I'm using Canada's census data with variables Wage on the x-axis and the density on the y-axis. I'm trying to overlay the graph I've created with the log-normal distribution dlnorm
but I'm not sure what to use as the meanlog and sdlog parameter values. I've tried using mean(data$Wages)
and sd(data$Wages)
, as well as taking the natural logarithm of both, etc. Nothing gives me a graph remotely similar to the density histogram I have generated.
Is this because my data is not log-normal?
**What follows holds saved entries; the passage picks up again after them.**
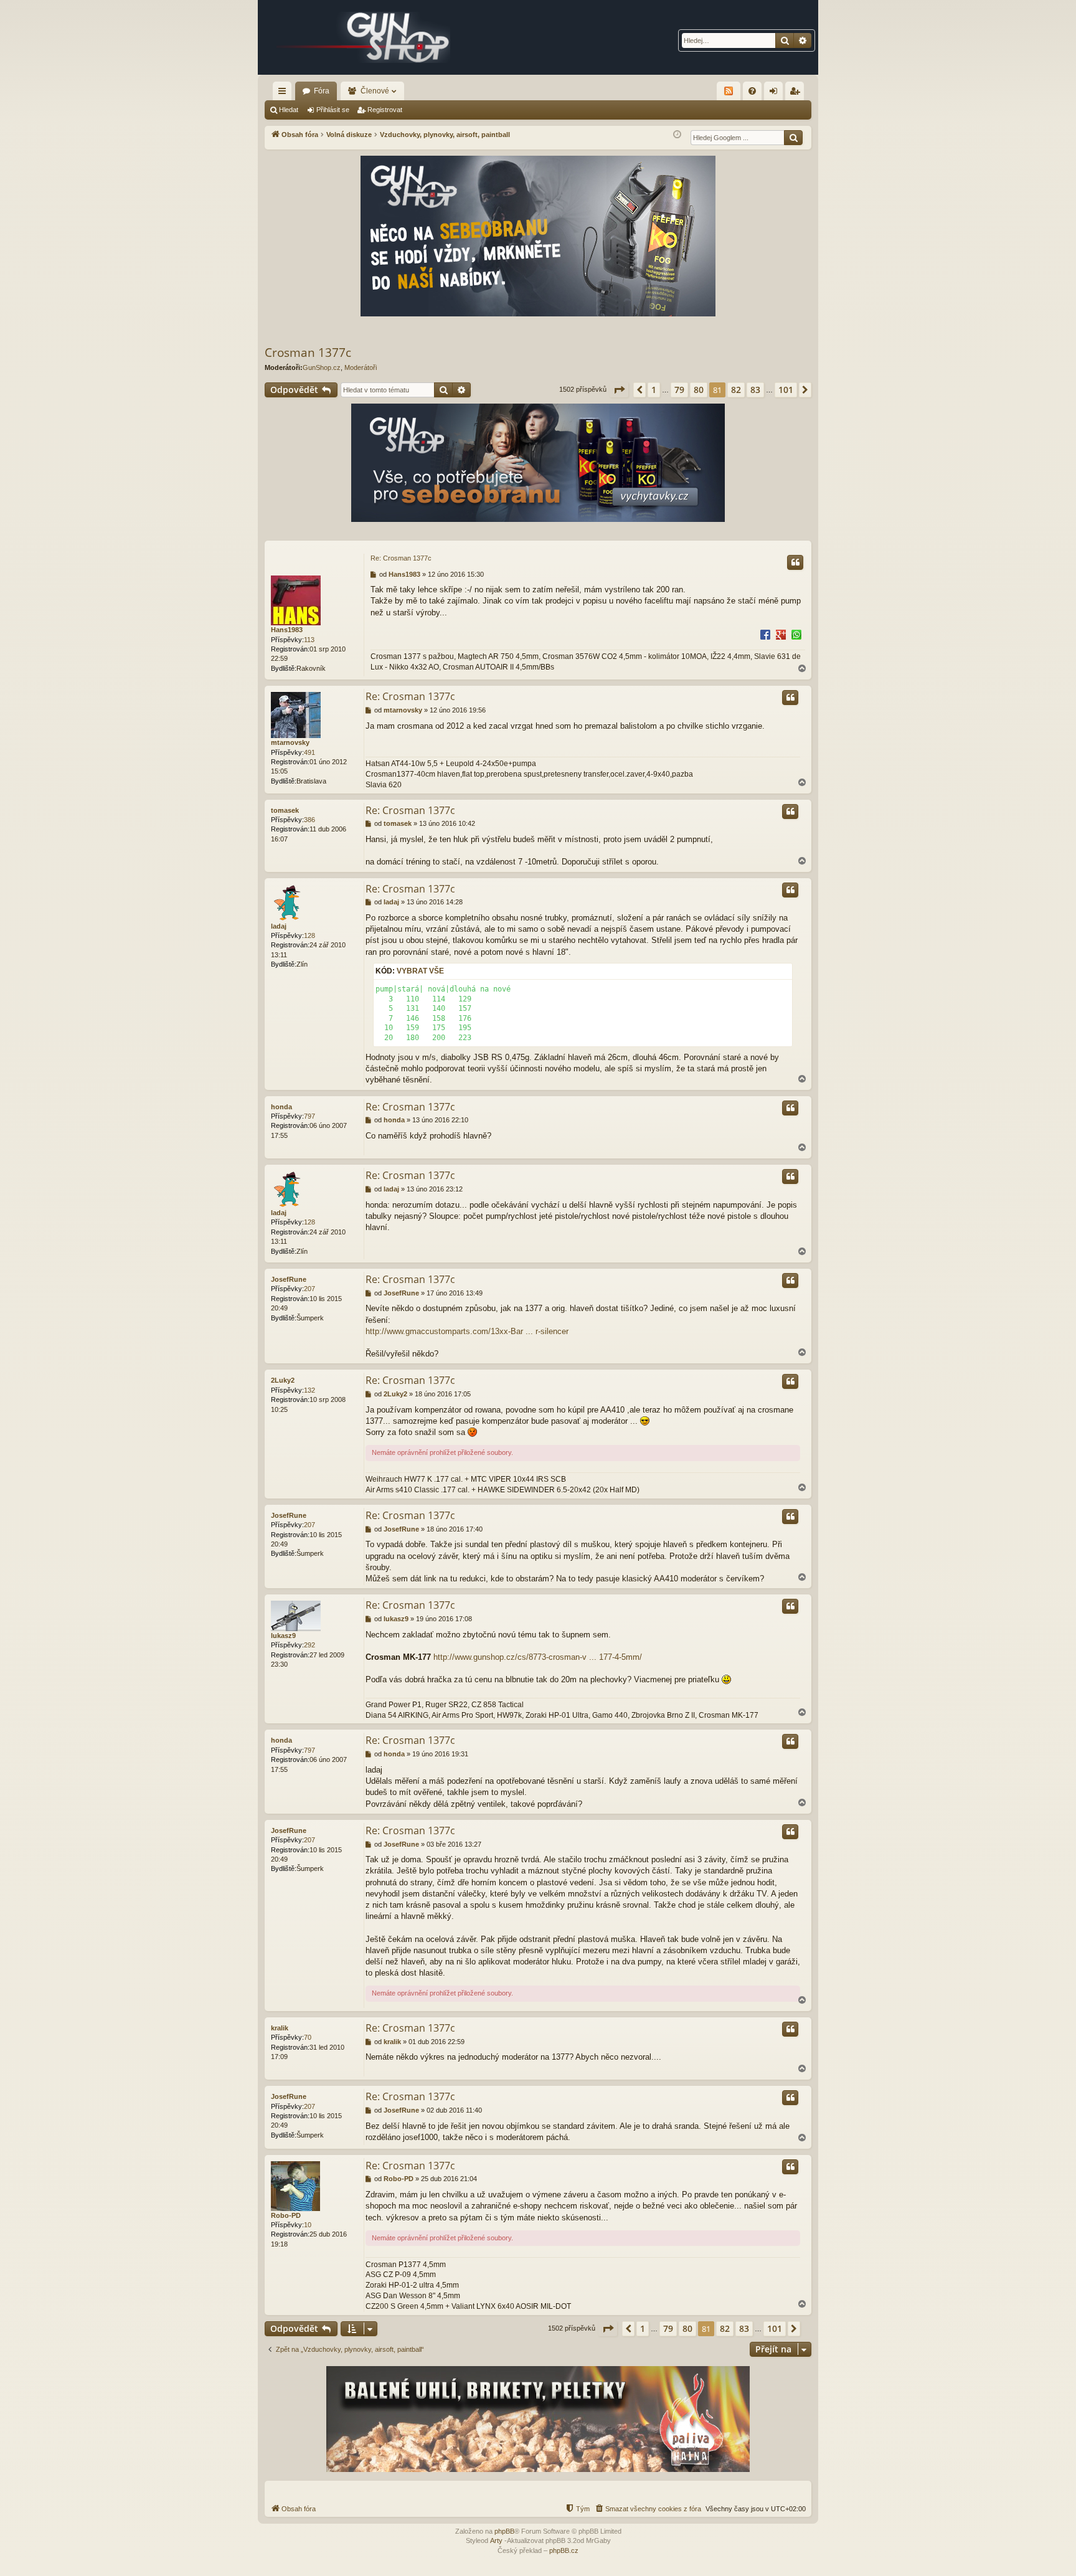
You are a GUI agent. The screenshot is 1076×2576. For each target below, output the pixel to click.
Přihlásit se (332, 109)
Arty (496, 2540)
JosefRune (288, 1279)
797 (309, 1116)
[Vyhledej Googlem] (793, 137)
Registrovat (384, 109)
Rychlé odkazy (284, 93)
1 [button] (653, 389)
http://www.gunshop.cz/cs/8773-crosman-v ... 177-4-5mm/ (537, 1657)
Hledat (288, 109)
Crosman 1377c (308, 352)
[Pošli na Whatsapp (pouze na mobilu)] (796, 634)
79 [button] (679, 389)
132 (309, 1390)
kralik (279, 2028)
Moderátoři (360, 367)
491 (309, 752)
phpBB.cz (563, 2550)
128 (309, 935)
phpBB (504, 2531)
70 (307, 2037)
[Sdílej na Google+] (781, 634)
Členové (375, 91)
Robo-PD (286, 2215)
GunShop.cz (322, 367)
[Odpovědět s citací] (795, 562)
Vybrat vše (420, 971)
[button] (619, 389)
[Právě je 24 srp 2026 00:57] (677, 135)
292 (309, 1645)
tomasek (285, 810)
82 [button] (736, 389)
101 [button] (785, 389)
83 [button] (755, 389)
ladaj (278, 926)
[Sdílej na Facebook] (765, 634)
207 (309, 1288)
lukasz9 (283, 1635)
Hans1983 (287, 629)
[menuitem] (752, 91)
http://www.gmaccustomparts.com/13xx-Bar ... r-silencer (467, 1331)
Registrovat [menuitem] (797, 93)
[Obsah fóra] (364, 37)
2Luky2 (283, 1380)
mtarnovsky (290, 742)
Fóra (321, 91)
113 (309, 639)
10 (307, 2224)
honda (281, 1106)
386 (309, 819)
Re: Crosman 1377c (401, 558)
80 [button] (699, 389)
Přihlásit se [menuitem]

How can I find the correct meanlog and sdlog parameters?
This is my code:
inc_plot <- data_adults %>%
ggplot(aes(x=Wages)) +
geom_histogram(aes(y=..density..), bins=100,fill="transparent", colour="black")+
scale_x_continuous(labels=scales::comma) +
stat_function(fun = dlnorm,
args = list(meanlog = 48637.91, sdlog = 62459.15),
col = "red")
inc_plot
The current parameters are by using the aforementioned mean()
and sd()
functions.
If you set meanlog = mean(log(your_data))
and likewise sdlog = sd(log(your_data))
the density should approach the histogram.
library(ggplot2)
df <- data.frame(x = rlnorm(1e4))
ggplot(df, aes(x)) +
geom_histogram(
aes(y = after_stat(density)),
bins = 100, fill = "transparent", colour = "black"
) +
stat_function(
fun = dlnorm,
args = list(meanlog = mean(log(df$x)), sdlog = sd(log(df$x))),
colour = "red"
)
Created on 2021-08-23 by the reprex package (v2.0.1)
An alternative would be to use ggh4x::stat_theodensity(distri = "lnorm", colour = "red")
. (disclaimer: I'm the author of ggh4x)